Californians need protection from insurance industry’s use of artificial intelligence and algorithms, insurance commissioner will say

LOS ANGELES, September 21, 2022 /PRNewswire/ — The insurance industry’s use of algorithms and artificial intelligence to set premiums and determine who can get insurance coverage poses a serious threat to Californians and a violation of California law, Consumer Watchdog will tell the insurance commissioner at a public meeting called today to examine high-tech bias and discrimination by insurance companies.

Read Consumer Watchdog’s comments to the commissioner: https://consumerwatchdog.org/sites/default/files/2022-09/Statement%20of%20Consumer%20Watchdog%20-%20Bias%20Workshop%209-21-22.pdf

Under current consumer protection rules put in place by Proposition 103, insurance rates and premiums are set through a public process that requires insurance companies to use objective, verifiable data to support their projections of prices based on future claims, expenses and profits of the company. But insurance companies are urging the commissioner to abandon this approach in favor of using secret algorithms, models and artificial intelligence, which will lead to discrimination and higher prices.
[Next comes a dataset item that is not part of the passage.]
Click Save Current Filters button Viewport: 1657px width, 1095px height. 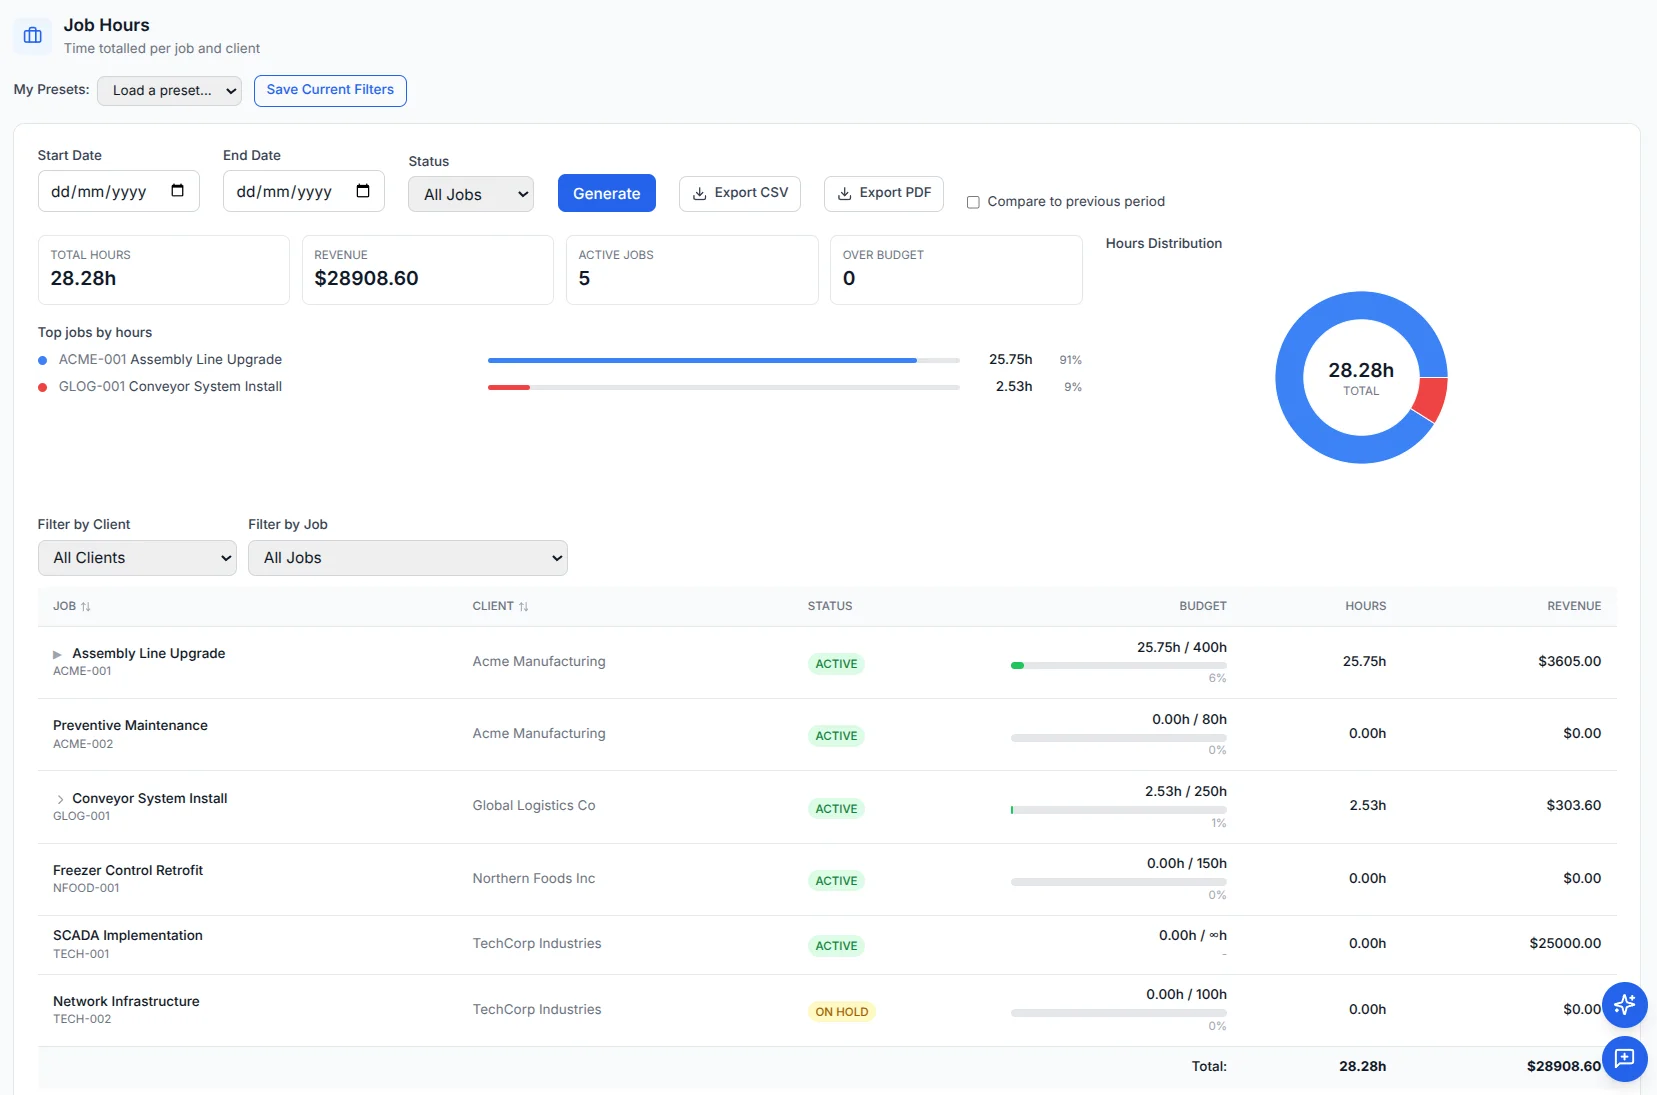tap(330, 90)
Indeed, as Consumer Watchdog points out, some insurance companies are already engaging in illegal and discriminatory practices in California.

Consumer Watchdog has highlighted four key consumer concerns.

  • Many insurance companies use a motorist’s occupation and education to set premiums, which the Department itself found – three years ago – to discriminate against low-income non-white drivers. revenue. Consumer Watchdog has repeatedly objected to this illegal practice and asked the Commissioner to issue rules to end it. However, the Department continues to allow insurance companies to do so.
  • Two car insurance companies were found to have overcharged their best California customers based on Big Data studies showing that some motorists will tolerate modest but unjustified premium increases – a practice known as “price optimization”. Reviewing evidence from an investigation currently underway at the Department of Insurance, the Consumer Watchdog expert concluded that Allstate had overcharged some of its California insured by $1 billion through price optimization. Consumer Watchdog said the commissioner should impose massive penalties to punish Allstate and discourage other companies from committing future violations.
  • Insurance companies use secret “wildfire risk scores” to determine whether someone is eligible for home insurance and, if so, how much they will have to pay. A new regulation passed by the commissioner will require insurance companies to fully disclose the models and algorithms they use to rank a property’s fire risk and set a person’s premium. But it will allow companies to decline coverage and not renew existing policyholders based on wildfire risk scores.
  • Insurance companies and Wall Street “data brokers” are urging the commissioner to reinstate a high-tech version of the redlining and territorial rating systems that California voters rejected decades ago. They want the commissioner to allow them to use privacy-breaking tracking technologies like “geolocation” and other personal data about drivers’ habits to set car insurance premiums (often called “telematics”). “), rather than the pricing factors required by law: mainly their driving safety record, the number of kilometers they drive each year and the number of years of driving experience they have had.

Algorithms, models, artificial intelligence and machine learning transform the insurance pricing process from one that can be analyzed and verified to an arbitrary “smart black box” system in which price legitimacy and underwriting practices can never be confirmed, allowing discrimination and excessive rates.

Consumer Watchdog urged the commissioner to “reject the scintillating hype and easy promises made by insurance companies and big data companies seeking a regulatory windfall at the expense of California consumers. California the law is clear: unfairly discriminatory insurance rates and practices are illegal. What is needed now in California is law application.